# next 10



## socdad (Jul 25, 2005)

Smaller is much harder, but still learning by reading this site (& trial & error, more error than I care to admit)


----------



## whittler (Feb 10, 2008)

Nice work, still good to see some of us old guys can still make baits.


----------



## vc1111 (Apr 13, 2004)

Beautiful batch of baits. Socdad.

There are two that caught my eye...both are to the lower left of the penny. Are those foiled or are they painted with metallic paints of some type? They seem particularly metallic in the photos.

Great work!


----------



## TIGGER (Jan 17, 2006)

They look great!
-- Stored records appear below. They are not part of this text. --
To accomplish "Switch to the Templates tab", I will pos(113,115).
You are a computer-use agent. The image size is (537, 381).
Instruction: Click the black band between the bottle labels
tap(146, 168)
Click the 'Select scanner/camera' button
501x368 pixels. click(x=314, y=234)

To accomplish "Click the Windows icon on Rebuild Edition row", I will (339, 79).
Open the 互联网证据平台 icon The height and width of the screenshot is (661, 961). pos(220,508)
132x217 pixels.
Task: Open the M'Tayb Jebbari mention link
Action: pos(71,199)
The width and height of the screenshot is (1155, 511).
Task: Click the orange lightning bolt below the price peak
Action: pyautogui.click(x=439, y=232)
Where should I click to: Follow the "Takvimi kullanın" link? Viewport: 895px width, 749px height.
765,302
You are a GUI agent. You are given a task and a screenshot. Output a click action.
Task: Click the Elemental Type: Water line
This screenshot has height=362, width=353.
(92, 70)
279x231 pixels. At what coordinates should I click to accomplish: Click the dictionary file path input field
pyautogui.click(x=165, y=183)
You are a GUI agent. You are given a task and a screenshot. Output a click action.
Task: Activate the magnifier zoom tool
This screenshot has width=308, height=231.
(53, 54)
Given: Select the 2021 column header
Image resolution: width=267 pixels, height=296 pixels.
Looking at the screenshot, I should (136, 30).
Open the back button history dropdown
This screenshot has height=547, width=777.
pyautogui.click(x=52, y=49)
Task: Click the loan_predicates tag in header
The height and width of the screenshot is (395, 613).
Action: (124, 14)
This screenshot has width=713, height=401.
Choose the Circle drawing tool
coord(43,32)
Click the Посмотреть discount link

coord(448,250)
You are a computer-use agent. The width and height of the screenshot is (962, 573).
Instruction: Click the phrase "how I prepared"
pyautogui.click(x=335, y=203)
I hear you on those smaller bodies! LOL

I see many lip angles. You have got all the depths covered! The bass are going to tear those up!


----------



## fugarwi7 (Sep 20, 2006)

Wow socdad...you've been busy...looks like you got all the bases covered with a single batch (albeit a large one)...nice job! How do you decide how (colors & patterns) to paint so many at once...I struggle with just a few! At this rate you will need a few more tackle boxes before the snow melts!!


----------



## rjbass (Aug 1, 2007)

Great job! I'll bet you can't wait to test them out....

Rod


----------



## socdad (Jul 25, 2005)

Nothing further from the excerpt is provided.